La France aura, in extremis, échappé à la récession. Avec un taux de croissance tout juste positif au dernier trimestre on peut, un vite sans doute, se dire que l'économie du pays a une certaine résistance. Il n'empêche qu'elle a encore perdu un nombre considérable d'emplois ces derniers mois. C'est dans ce contexte que se situe la dernière ligne droite des négociations commerciales entre les industriels et la grande distribution.
Les grandes enseignes doivent savoir que leur responsabilité porte non seulement sur le pouvoir d'achat des consommateurs mais aussi sur l'emploi de leurs fournisseurs et donc la croissance future.

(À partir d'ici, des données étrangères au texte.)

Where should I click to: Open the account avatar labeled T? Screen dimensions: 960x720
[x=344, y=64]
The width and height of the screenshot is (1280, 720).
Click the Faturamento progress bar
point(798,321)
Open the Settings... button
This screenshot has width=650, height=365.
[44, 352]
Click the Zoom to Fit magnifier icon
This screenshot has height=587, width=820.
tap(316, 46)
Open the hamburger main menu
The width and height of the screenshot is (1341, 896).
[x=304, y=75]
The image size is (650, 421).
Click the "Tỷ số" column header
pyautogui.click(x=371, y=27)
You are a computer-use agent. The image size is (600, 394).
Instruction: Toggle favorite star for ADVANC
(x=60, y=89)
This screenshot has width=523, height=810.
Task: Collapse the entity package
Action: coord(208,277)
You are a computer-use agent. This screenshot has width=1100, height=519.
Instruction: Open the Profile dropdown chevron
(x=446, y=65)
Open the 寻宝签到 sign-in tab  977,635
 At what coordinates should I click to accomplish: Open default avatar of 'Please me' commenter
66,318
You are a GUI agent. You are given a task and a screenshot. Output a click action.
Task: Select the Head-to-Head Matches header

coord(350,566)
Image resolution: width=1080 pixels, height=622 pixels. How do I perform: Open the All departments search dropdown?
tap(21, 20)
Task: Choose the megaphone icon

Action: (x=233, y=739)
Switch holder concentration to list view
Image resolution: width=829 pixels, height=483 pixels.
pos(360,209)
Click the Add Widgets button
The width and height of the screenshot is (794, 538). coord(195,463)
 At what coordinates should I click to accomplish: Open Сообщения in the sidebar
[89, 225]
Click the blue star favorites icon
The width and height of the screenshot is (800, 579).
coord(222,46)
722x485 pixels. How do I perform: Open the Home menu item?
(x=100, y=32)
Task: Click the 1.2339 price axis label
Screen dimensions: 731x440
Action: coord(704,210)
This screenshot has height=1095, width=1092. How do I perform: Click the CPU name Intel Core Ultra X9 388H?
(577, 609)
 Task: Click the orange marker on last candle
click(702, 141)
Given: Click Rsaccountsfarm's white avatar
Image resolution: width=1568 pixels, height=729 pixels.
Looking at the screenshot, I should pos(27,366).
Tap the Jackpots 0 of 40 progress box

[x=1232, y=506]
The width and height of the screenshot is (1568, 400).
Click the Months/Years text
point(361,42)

Le cas de la filière œufs est exemplaire. Il y a quelques jours, le patron de Glon Sanders affirmait qu'en raison de mises aux normes obligatoires, d’une trop grande dispersion de la production et surtout, selon lui, d'un grand retard des GMS à accepter des hausses de prix, une restructuration du secteur est à l'étude. Les secteurs privé et coopératif sont concernés et discutent entre eux. On sait ce que cela veut dire sur l'emploi et les outils de production. Lorsque Michel-Édouard Leclerc défend mordicus le pouvoir d'achat de ses clients il devrait tout autant défendre l'emploi chez ses fournisseurs.